Seared Sea Bass with Lemon Risotto & Crispy Sage

Pairs perfectly with Bee's Knees — Botanical gin, organic wildflower honey, clarified lemon, yuzu & Meyer lemon zest, lavender

Entree | 2 servings

This elegant Italian-inspired dish brings together the Bee's Knees' bright citrus and botanical notes in a sophisticated dinner presentation. Creamy lemon risotto echoes the cocktail's clarity, while crispy sage adds herbaceous depth.

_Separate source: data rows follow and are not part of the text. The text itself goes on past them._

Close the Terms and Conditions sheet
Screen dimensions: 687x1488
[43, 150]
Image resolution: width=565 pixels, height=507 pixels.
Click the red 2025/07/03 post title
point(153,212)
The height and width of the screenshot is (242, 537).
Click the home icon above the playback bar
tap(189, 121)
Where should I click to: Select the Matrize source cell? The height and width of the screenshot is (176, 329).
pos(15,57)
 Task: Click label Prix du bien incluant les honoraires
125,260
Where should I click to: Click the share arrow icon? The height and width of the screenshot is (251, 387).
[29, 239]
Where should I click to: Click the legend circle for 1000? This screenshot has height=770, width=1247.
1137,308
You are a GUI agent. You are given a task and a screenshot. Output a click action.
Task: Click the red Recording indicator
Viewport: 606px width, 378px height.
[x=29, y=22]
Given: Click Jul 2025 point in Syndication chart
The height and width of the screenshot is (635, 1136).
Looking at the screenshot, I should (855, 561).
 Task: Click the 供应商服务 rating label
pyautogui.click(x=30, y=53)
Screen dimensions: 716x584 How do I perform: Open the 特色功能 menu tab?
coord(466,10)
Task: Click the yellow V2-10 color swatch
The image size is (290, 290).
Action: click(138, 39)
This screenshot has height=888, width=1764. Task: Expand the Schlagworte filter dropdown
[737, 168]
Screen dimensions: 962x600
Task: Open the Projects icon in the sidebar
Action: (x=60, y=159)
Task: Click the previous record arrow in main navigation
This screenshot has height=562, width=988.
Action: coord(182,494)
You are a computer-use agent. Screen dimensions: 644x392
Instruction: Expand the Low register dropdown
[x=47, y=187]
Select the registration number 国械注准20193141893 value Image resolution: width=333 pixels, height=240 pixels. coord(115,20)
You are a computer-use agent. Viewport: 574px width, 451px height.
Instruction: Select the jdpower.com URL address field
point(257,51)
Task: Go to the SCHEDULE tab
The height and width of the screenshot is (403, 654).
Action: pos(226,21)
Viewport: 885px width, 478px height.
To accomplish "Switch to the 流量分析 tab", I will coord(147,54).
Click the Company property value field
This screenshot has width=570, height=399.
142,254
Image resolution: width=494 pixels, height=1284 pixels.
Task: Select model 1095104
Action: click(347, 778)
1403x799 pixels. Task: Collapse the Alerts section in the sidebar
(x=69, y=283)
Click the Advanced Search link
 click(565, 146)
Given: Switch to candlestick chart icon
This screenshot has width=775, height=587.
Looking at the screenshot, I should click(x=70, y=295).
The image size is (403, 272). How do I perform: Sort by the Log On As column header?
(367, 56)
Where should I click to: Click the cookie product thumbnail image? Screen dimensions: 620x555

Pan-seared sea bass contributes a delicate richness that makes this feel like a restaurant special you've recreated at home.

Ingredients

  • 2 sea bass fillets (5 oz each), skin-on
  • Kosher salt and white pepper
  • 2 tablespoons olive oil
  • 1 tablespoon unsalted butter
  • For risotto: 3 cups vegetable or fish broth
  • 2 tablespoons unsalted butter
  • 1 shallot, minced
  • ½ cup Arborio rice
  • ¼ cup dry white wine
  • 1 tablespoon fresh lemon juice
  • 1 teaspoon fresh lemon zest
  • ¼ cup grated Parmesan cheese
  • For crispy sage: 2 tablespoons olive oil
  • 8 fresh sage leaves
  • Sea salt to taste
  • Microgreens for garnish

Instructions

  1. Heat broth in a saucepan and keep at a gentle simmer.
  2. In another saucepan, melt 2 tablespoons butter over medium heat. Add minced shallot and cook for 1 minute.
  3. Add Arborio rice and stir for 2 minutes until slightly translucent at edges.
  4. Deglaze with white wine and stir until almost absorbed.
  5. Add warm broth one ladle at a time, stirring frequently and waiting until each addition is mostly absorbed before adding the next. Continue for 18-20 minutes until rice is creamy and al dente.
  6. Remove from heat and stir in lemon juice, lemon zest, and Parmesan. Season with salt and white pepper.
  7. Meanwhile, pat sea bass dry and season with salt and white pepper.
  8. Heat 2 tablespoons olive oil in a skillet over medium-high heat. Sear sea bass skin-side down for 4 minutes until skin is crispy.
  9. Flip and cook for 2-3 minutes more. Add 1 tablespoon butter at the end. Transfer to a plate.
  10. In a small skillet, heat 2 tablespoons olive oil and fry sage leaves until crispy, about 1-2 minutes. Drain on paper towels and season with sea salt.
  11. Spoon risotto onto plates, top with sea bass skin-side up, and arrange crispy sage around. Garnish with microgreens.